Tuesday, 21 August 2018

SF Dialogues

Science Fiction is a sequence of dialogues.

Interplanetary Exploration
The earlier concept: a few explorers in a single spaceship spend a short time on the surface of another planet before returning to Earth;

Poul Anderson's "The Saturn Game": many scientists and their families spend several years cruising the outer Solar System in a fleet of solar-powered spaceships while small teams descend to planetary surfaces.

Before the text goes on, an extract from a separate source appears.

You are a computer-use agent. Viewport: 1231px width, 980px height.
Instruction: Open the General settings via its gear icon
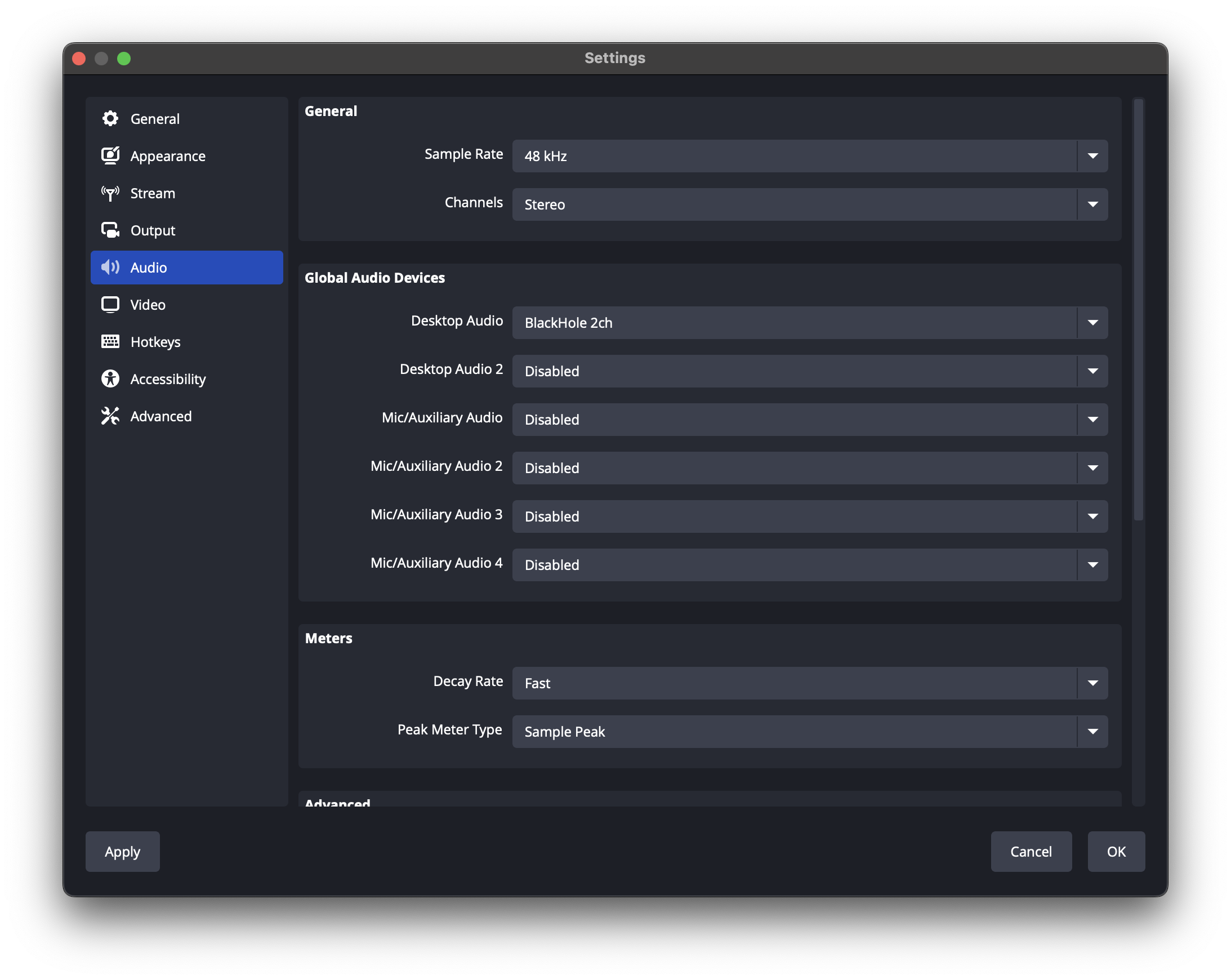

A Multi-Generation Interstellar Spaceship
Heinlein: after mutiny and mutations, most of the crew forgets about the outside universe;

Simak: religious enthusiasm keeps the crew performing necessary tasks in their enclosed environment;

Aldiss: life inside a "generation ship" is much more complicated than Heinlein allowed for;

Anderson: an Asimovian science of society might prevent social breakdown in a Heinleinian generation ship.

Time Travel
Authors speculated about the consequences of time travel;
one imagined response was time travelers changing history;
Anderson replied with the Time Patrol, then imagined a deeper cosmic purpose for the Patrol.

Robots
Authors asked whether artificial human beings or robots would destroy their creators;

Asimov replied with the Laws of Robotics, then devised ways round the Laws;

David Brin, one of the continuers of Asimov's Foundation series (see here), had some robots creating Asimov's humans only galaxy by exterminating aliens;

Anderson argued that specialized machines, e.g., self-driving vehicles, make general purpose robots redundant so that the first experimental robot joins the ranks of the unemployed but, unlike the rest of them, cannot escape into drunkenness.

The Future
HG Wells wrote an anthropocentric history of the next two hundred years;

Olaf Stapledon wrote an anthropocentric history of the entire human future, then added a cosmic history;

CS Lewis replied to Wells and Stapledon with a Biblically-based theocentric trilogy;

American future historians continue the tradition of Wells and Stapledon but display different levels of appreciation of religious issues;

one American future historian, James Blish, also wrote a post-Lewis theological trilogy (see here);

regular blog readers will know where Poul Anderson fits in this sequence.

Three Major American Future Histories
Heinlein: a series with some contemporaneous and some successive installments.
Anderson: a series directly modeled on Heinlein's.
Anderson (later): a much longer series comprising not only individual installments but also two lengthy sub-series.

The moral of the story: Anderson is always in there with the best of them.

3 comments:

Sean M. Brooks said...

Kaor, Paul!

It's been a long time I last read "Star Ship," but I thought psychotechnicians deliberately used or fomented socialstrife on the multigenerational STL star ship of that story to enable the crew to be prepared for the problems that would be found at their destination.

And I have wondered if one way for people to handle the isolation and the time needed for STL star ships would be if the crews were MONKS, Christian or Buddhist. I can imagine Benedictine monks, with their tradition of work and prayer, adapting to such a life. Esp. if meditechnology extended human life spans.

Yes, regular readers of Anderson will be aware of his respectful treatment of honest religious believers.

Sean

paulshackley2017@gmail.com said...

Sean,
Yes. They tried to keep the strife within certain bounds and were sorry when it resulted in violence.
Paul.

Sean M. Brooks said...

Kaor, Paul!

Which is a good reason to be skeptical of "psychotechnicians." If some alleged "experts" are going to deliberately stir up conflicts, then you SHOULD expect violence to become a real possibility.